The Amazon rainforest is as diverse as its landscape. With an approximate extent of 5.5 square kilometers, spanning 9 countries (Brazil, Colombia, Peru, Venezuela, Ecuador, Bolivia, Guyana, Suriname and French Guiana), it is undoubtedly one of the wonders of the world. This rich region provides benefits to the communities near it and to the entire world. The Amazon is home to more than 400 indigenous groups that should be protected. It also has the most biodiverse ecosystem, which is threatened by deforestation and fires. In the spirit of love for the forest, for our earth and for the indigenous people, we explain why the Amazon rainforest area is so important and why we must protect it!

Christy McCormick’s illustrations depict African tribes that are just as endangered as the tribes in the Amazon.

1. The Natural Habitat Of Tribal Cultures

Deforestation and climate change has hit indigenous communities hard. Since many tribals live in forests, it impacts the natural habitat of tribal cultures. The growing demand for natural resources from our industrialized world has meant that regions in the Amazon rainforest have become the victim of corporate and international interests. According to a recent study by the Intergovernmental Panel on Climate Change (IPCC), indigenous peoples will bear the brunt of climate change, largely because they live in fragile ecosystems hidden in some of the world’s most remote regions. This isolation has protected them and their cultures from outside influences and interference for centuries and is now endangered.

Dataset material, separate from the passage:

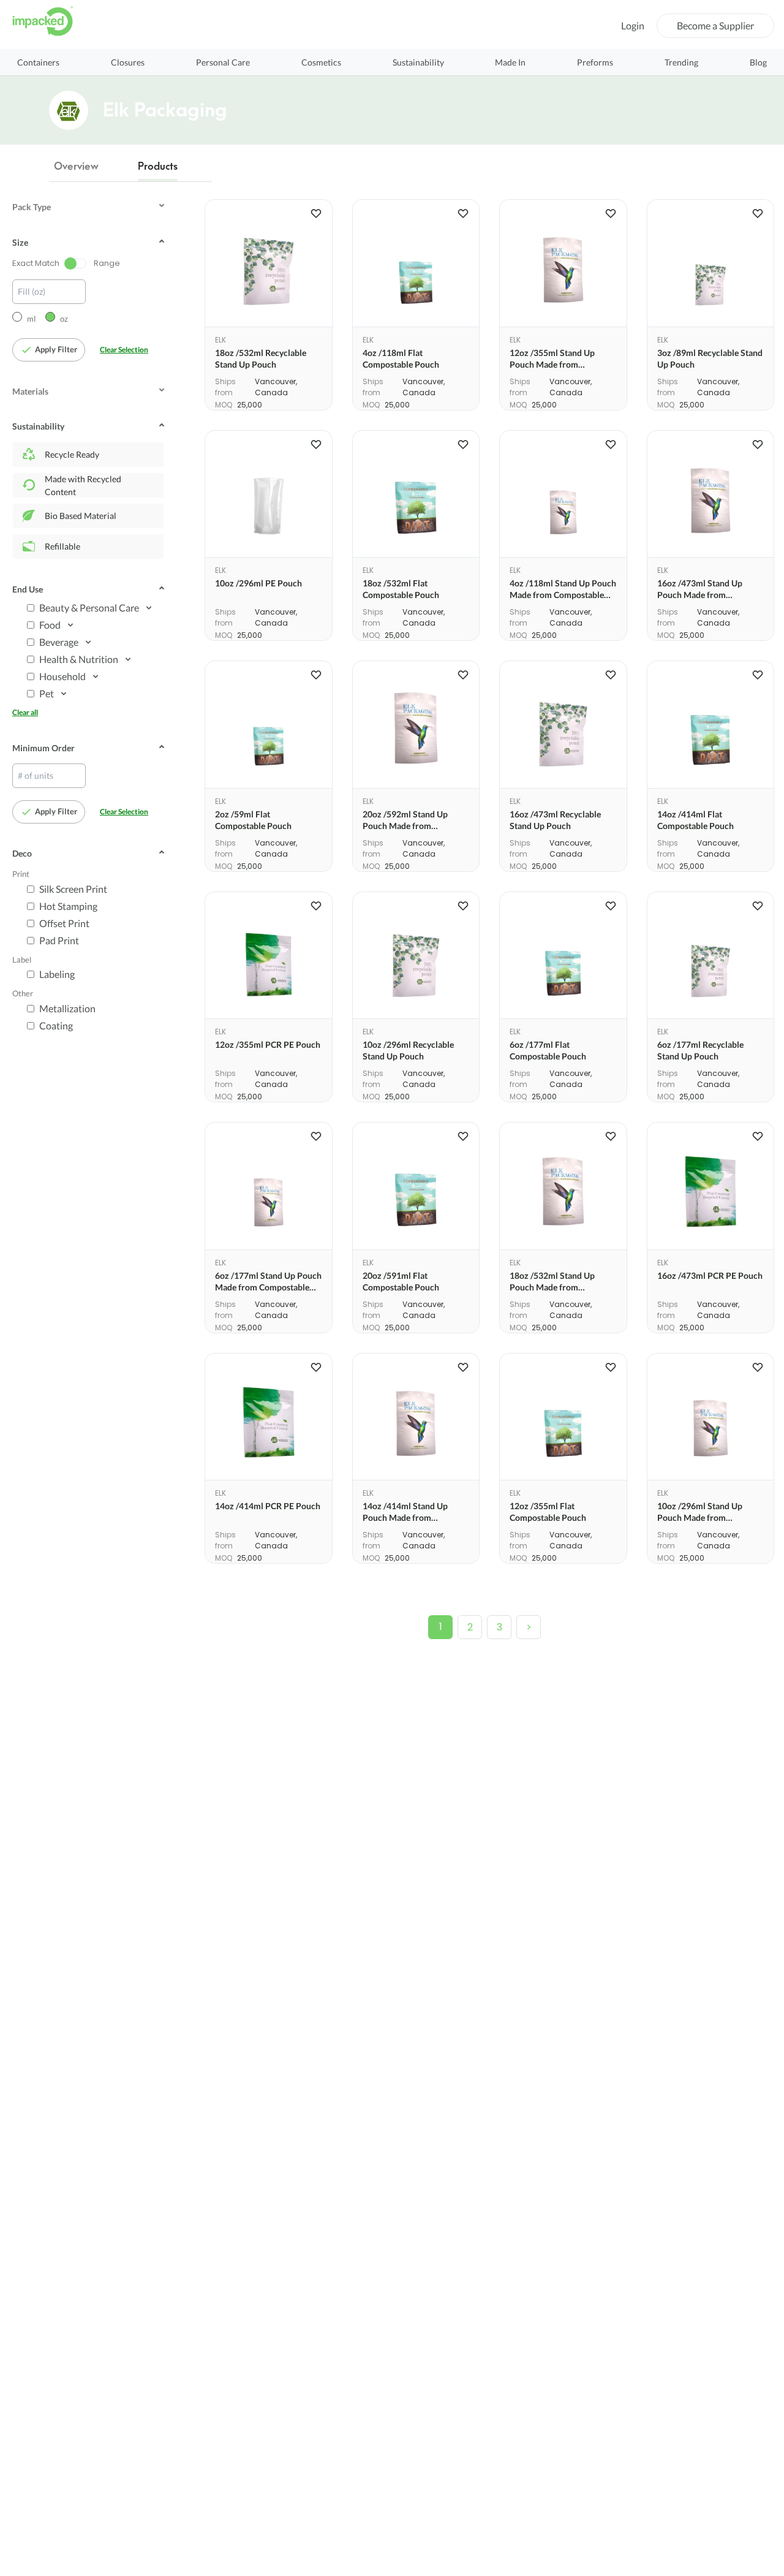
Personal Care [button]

Illustration by Christy McCormick

2. The Carbon and Oxygen Cycle

The Amazon rainforest isn’t called the planet’s lungs for no reason, as it absorbs millions of tons of CO2 from the atmosphere and produces oxygen. This usually slows climate change by filtering out large amounts of greenhouse gases, effectively preventing the global warming of our planet. However, we have been deforesting and burning it at a rapid pace, mainly for livestock. According to Greenpeace, deforestation has increased exponentially: At the beginning of the year, it was 629 Km², compared to 206 Km² the previous year. A study commissioned by the German Agency for International Cooperation (GiZ) reports that up to a fifth of global CO2 emissions can be traced to forest degradation. The Guardian reports that the Amazon rainforest has begun to emit more CO2 than it can process. We should encourage and support all efforts to reforest the Amazon, because experts believe we can still reverse the damage.

Illustration by Christy McCormick

3. Animal Diversity

In the Amazon rainforest you can find some of the last jaguars, pink river dolphins (yes, pink!! Google them!), sloths, electric eels, piranhas, frogs and many others. About 10% of all species in the world are native to the Amazon! For example, 3,000 species of freshwater fish, 430 species of mammals, and 1,300 species of birds (National Geographic).

4. Plant Variety

WWF states that there are more than 40,000 plant species! Some which you know, like cocoa, vanilla, cinnamon, pepper, or coffee beens…talk about good flavors!

As mentioned above, plants play an important role in regulating the ecosystem. Through photosynthesis plants produce vapor and moisture that keeps water in the air of the jungle continuing the water cycle. When it rains in the jungle, warm air rises into the atmosphere and draws in more moisture from the distant oceans, which eventually leads back to rain that replenishes the rivers. More moisture ultimately means more rain, which in turn leads to raging rivers and an adequate water supply for the surrounding communities

Illustration by Christy McCormick

The Amazon Needs Our Help: How To Take Action!

The Amazon needs our help! Want to make a difference by taking action but don’t know how? Making a donation and spreading the word is helpful but there are many other interesting ways how to help protecting the amazon rainforest. A simple Google search will show you some possibilities. We have come across the page of the Amazon Conservation where you can choose between: research or volunteer abroad, become a game warden, stay in Ecolodges. It’s a nice experience, and the money benefits the rainforest, but be mindful of the place you visit. Some tips on how to be an ethical traveler are some examples of how to take action. Anything can help, so let’s save the lungs of the world!